*** Opening RECORDS PROVIDED ***

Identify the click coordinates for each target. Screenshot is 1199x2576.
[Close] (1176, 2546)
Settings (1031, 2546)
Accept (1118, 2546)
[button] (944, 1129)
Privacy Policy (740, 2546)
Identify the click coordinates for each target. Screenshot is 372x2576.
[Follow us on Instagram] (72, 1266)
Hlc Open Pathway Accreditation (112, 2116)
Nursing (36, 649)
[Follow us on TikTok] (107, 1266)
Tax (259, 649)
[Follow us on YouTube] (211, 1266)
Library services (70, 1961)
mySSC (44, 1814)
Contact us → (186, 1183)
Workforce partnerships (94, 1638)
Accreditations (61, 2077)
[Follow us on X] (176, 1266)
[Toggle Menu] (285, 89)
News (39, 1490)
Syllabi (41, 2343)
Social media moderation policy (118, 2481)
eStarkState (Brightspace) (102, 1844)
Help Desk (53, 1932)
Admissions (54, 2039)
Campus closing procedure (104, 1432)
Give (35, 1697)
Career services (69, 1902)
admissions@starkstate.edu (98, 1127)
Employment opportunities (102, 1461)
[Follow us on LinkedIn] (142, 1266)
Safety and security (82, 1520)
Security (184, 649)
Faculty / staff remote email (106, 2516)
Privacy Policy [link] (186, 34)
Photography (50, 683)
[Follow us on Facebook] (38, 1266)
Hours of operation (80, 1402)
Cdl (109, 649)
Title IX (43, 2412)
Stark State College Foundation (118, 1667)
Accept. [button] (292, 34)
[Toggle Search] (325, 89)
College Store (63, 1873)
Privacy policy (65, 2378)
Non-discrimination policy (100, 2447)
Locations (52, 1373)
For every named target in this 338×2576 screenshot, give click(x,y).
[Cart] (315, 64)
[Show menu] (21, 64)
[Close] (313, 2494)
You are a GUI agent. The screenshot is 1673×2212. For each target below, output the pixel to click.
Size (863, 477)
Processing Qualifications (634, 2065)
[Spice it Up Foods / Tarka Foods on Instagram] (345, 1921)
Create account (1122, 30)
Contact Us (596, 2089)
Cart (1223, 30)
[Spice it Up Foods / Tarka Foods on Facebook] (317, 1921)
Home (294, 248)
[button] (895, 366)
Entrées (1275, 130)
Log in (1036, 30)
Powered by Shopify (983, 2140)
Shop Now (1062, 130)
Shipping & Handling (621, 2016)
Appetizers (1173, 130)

*** Closing RECORDS PROVIDED ***

[WHAT IS REQUIRED]:
Lines containing the word "target": how many are there in the data above? Reply with only that number.

[RESULT FOR THIS TASK]:
4